The lines to retype are the one with "Select the 6 meses time range" and all that follow it to the end of the entries below; copy them exactly and nothing else.

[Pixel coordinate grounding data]
-- Opening Marker --
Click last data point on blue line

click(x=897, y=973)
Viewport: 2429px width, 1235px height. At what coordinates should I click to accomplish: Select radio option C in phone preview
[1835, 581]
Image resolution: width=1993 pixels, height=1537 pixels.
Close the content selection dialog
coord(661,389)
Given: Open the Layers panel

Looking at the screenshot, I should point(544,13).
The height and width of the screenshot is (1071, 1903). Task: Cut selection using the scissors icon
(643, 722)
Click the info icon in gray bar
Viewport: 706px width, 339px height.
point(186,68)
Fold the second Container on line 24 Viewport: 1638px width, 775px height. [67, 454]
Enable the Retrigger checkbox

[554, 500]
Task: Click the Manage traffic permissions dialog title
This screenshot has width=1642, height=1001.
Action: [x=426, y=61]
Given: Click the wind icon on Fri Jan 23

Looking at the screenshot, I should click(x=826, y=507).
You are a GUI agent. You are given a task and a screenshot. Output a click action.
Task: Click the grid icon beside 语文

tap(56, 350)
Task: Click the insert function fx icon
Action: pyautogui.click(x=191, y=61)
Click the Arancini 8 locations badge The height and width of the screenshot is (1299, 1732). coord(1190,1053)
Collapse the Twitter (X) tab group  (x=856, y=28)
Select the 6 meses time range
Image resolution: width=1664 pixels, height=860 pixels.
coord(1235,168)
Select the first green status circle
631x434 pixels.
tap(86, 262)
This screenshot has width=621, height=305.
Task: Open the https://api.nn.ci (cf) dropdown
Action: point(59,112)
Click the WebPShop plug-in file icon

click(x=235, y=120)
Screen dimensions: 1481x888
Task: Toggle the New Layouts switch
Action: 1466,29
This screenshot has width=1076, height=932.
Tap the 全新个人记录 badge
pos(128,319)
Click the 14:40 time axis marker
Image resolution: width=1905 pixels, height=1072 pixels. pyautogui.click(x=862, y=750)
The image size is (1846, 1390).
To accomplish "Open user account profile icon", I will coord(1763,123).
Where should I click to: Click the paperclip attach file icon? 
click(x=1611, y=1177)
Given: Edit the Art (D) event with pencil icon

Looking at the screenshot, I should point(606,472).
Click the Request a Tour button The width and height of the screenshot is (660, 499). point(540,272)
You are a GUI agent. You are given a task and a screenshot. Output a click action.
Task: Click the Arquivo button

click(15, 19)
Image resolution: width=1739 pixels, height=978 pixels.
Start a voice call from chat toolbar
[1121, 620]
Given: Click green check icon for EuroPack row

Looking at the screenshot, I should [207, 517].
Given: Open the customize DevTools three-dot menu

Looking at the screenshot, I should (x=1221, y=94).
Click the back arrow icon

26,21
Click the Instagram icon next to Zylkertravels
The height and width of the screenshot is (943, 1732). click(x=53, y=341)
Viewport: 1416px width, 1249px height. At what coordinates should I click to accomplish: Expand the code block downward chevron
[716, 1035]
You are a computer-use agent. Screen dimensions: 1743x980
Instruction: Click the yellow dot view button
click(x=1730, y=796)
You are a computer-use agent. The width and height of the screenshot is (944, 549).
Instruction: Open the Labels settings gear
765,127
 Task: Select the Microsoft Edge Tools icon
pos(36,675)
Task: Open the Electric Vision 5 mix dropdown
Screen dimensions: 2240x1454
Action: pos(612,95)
-- Closing Marker --
Solution:
Select the 6 meses time range
Image resolution: width=1664 pixels, height=860 pixels.
coord(1235,168)
Select the first green status circle
631x434 pixels.
tap(86, 262)
This screenshot has width=621, height=305.
Task: Open the https://api.nn.ci (cf) dropdown
Action: point(59,112)
Click the WebPShop plug-in file icon

click(x=235, y=120)
Screen dimensions: 1481x888
Task: Toggle the New Layouts switch
Action: 1466,29
This screenshot has width=1076, height=932.
Tap the 全新个人记录 badge
pos(128,319)
Click the 14:40 time axis marker
Image resolution: width=1905 pixels, height=1072 pixels. pyautogui.click(x=862, y=750)
The image size is (1846, 1390).
To accomplish "Open user account profile icon", I will coord(1763,123).
Where should I click to: Click the paperclip attach file icon? 
click(x=1611, y=1177)
Given: Edit the Art (D) event with pencil icon

Looking at the screenshot, I should point(606,472).
Click the Request a Tour button The width and height of the screenshot is (660, 499). point(540,272)
You are a GUI agent. You are given a task and a screenshot. Output a click action.
Task: Click the Arquivo button

click(15, 19)
Image resolution: width=1739 pixels, height=978 pixels.
Start a voice call from chat toolbar
[1121, 620]
Given: Click green check icon for EuroPack row

Looking at the screenshot, I should [207, 517].
Given: Open the customize DevTools three-dot menu

Looking at the screenshot, I should (x=1221, y=94).
Click the back arrow icon

26,21
Click the Instagram icon next to Zylkertravels
The height and width of the screenshot is (943, 1732). click(x=53, y=341)
Viewport: 1416px width, 1249px height. At what coordinates should I click to accomplish: Expand the code block downward chevron
[716, 1035]
You are a computer-use agent. Screen dimensions: 1743x980
Instruction: Click the yellow dot view button
click(x=1730, y=796)
You are a computer-use agent. The width and height of the screenshot is (944, 549).
Instruction: Open the Labels settings gear
765,127
 Task: Select the Microsoft Edge Tools icon
pos(36,675)
Task: Open the Electric Vision 5 mix dropdown
Screen dimensions: 2240x1454
Action: pos(612,95)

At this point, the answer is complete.